Writing Mental Health: Mundane Magic & Anxiety

When I was young, I looked to books to find myself. In the characters I read about, I tried to understand this mortal shell I was trapped in – what it meant, what it could be, how to survive it. By their examples I found aspects of myself; solace in seeing them succeed and strength in seeing them recover from failure. But there was one side of myself that I never saw: the part of me that had started to run and hide. The part that made me hyperventilate when abuse was hurled at me by my peers – the same abuse that I had endured for years, now reducing me to a shattered mess where it hadn’t before.

I never saw this because I never really read any books where the characters had mental health problems. There just weren’t any. If there were, they were about the ‘sexy’ and ‘marketable’ sort of mental illness: inaccurate portrayals of schizophrenia that showed it as “genius, but”; PTSD that is clearly present, but never named or addressed. There were never people who had depression, or social anxiety disorder – the two conditions that I would come to be diagnosed with. Perhaps if there had been, I would have been diagnosed earlier, rather than three years after I started to show major symptoms.

It makes me truly happy that things are much better now. In text and film and games, people are going out of their way to portray mental health more often and more accurately. It’s not going perfectly, of course; there are plenty of examples of where it’s gone wrong, and much of the movement to improve awareness hasn’t reached the poorer regions of the world. But millions of people have watched Tony Stark have a panic attack – children included – children who can now ask their parents what is wrong and whether someone they know goes through that too. There is a war going on to improve the global understanding of mental health, and we might just be starting to win it.

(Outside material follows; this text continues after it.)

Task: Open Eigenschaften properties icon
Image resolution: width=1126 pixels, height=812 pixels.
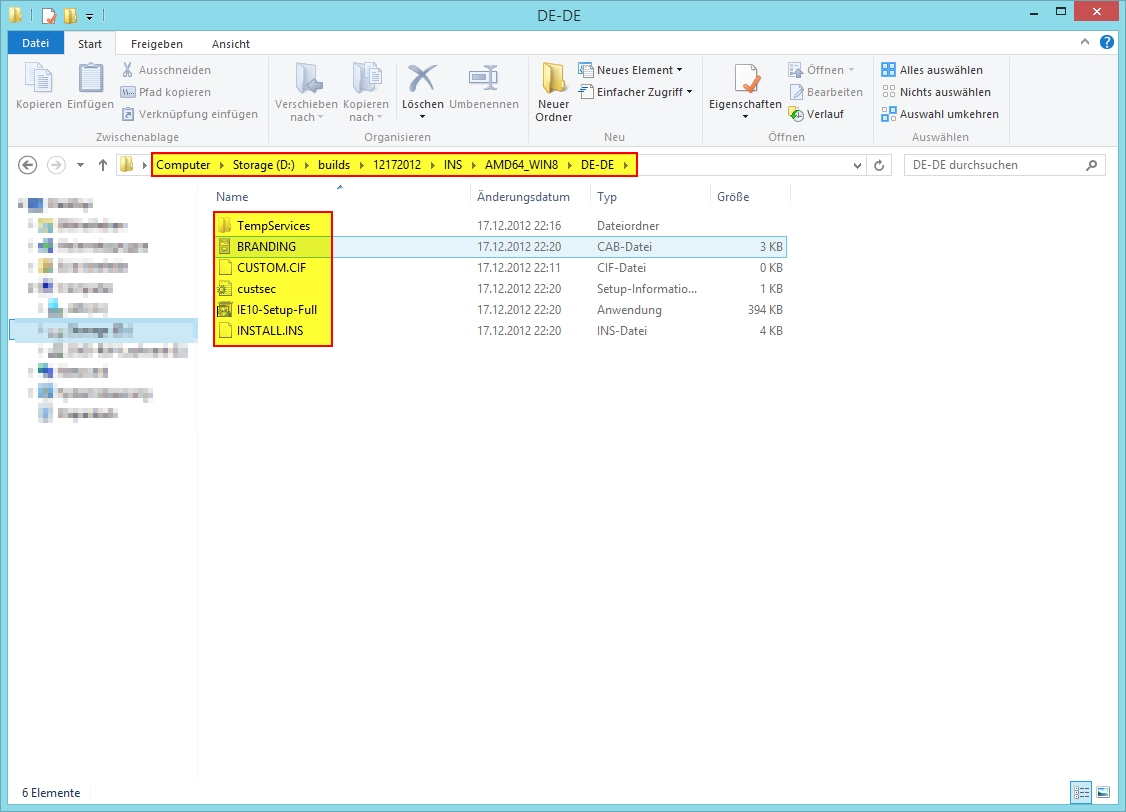Action: (745, 80)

I wanted to be a part of that. Not least because I wanted to write a story that was mine, and it seems impossible for me to write a story that is truly mine without including the illness that decimated my life for a decade. But when I started to write, I started to worry. Was I forcing this into the story? Was I losing the truth of the story by shoehorning in this aspect? Would people want to read it, if it was so obviously placed? Had I just made Odette the ‘token mentally ill character’? With the stubbornness of someone who had done so for a while, I ignored every single one of these questions. I packaged them away and I focused on finishing the novel. And somewhere along the way, I stopped asking them.

Why? Well, when I started writing Mundane Magic, it was 2014. I was 27 years old, and I had made a turning point in my recovery. A decade of medication, dozens of counsellors, and an ever-loving support network had gotten me to a place where I could have a life again. I wasn’t cured – I’m still not, and I never will be – but I had a job and hopes and dreams and had finally accepted that my partner and friends loved me for who I was. Little did I know that I had gotten into the hardest bit of recovery.

When I was very sick – when I would spend entire days in bed, only getting out of it when dragged – a bad day didn’t mean anything. My average days were so bad that it made hardly any difference. A bad day was where I spent the whole day in bed and spent most of it crying. That sounds horrible, but it’s not a tremendous difference to the status quo. But as I got better and better, a bad day started to mean a hell of a lot more.

Now, if I have a bad day, it is like a flashback to those years I spent crushed under the weight of my illness. I am so much better, and thus I have so much further to fall: from a good day to a terrible day, rather than from a bad day to a slightly worse one. Even when I don’t flash back all the way to what I was at my worst, it hurts so much more. As a result, I relapse significantly 2-3 times a year. I am always getting back up from it, and each time I am stronger, but it still happens.

And through those relapses, I wrote Mundane Magic.

As Odette went through her story, I went through mine. I found myself capable of writing aspects of her life that had previously been almost incomprehensible to me. When I had started writing, I was still rising to my best; the idea of writing someone as resilient and as strong as her was out of my skill set. As we went through it together, this all changed. I understood her in a way that I never had before, this character who had shown me my future before I had lived it.

I would write scenes that involved her mental illness and I would step away from them sobbing, not because I was sad but because writing them had been like an exorcism of everything I had carried around since I was a child. I wrote for myself, and I stopped caring if I was forcing her illness into the story or not, because I desperately needed to write it. I began to see that this was an irreplaceable part of Odette, just as it would always be a part of me.

Now, at the end of this journey and the beginning of another, with the novel finished and about to go into the world, those questions have come back. So what is my answer to them now?

Firstly: well, I just don’t care. Is it forced? Does it have a place in fantasy? I don’t care. It changed my life, and that is worth anything. The second side, which is a little less emotion and a bit more thought, is that I do truly believe that we need to increase the representation of mental illness in fiction of all genres. I also believe that this illness was always as much a part of Odette as of me, and to write her any other way would have been to do her a disservice.

I am proud to become part of a fictional canon that dares to make mental illness – in all of its complexities, all of its blessings and curses, all of its varieties – prominent and acknowledged. To not just show people with mental illness, but to make that illness explicit. To show it honestly and without glamour.

I hope, very much, that Mundane Magic does this justice.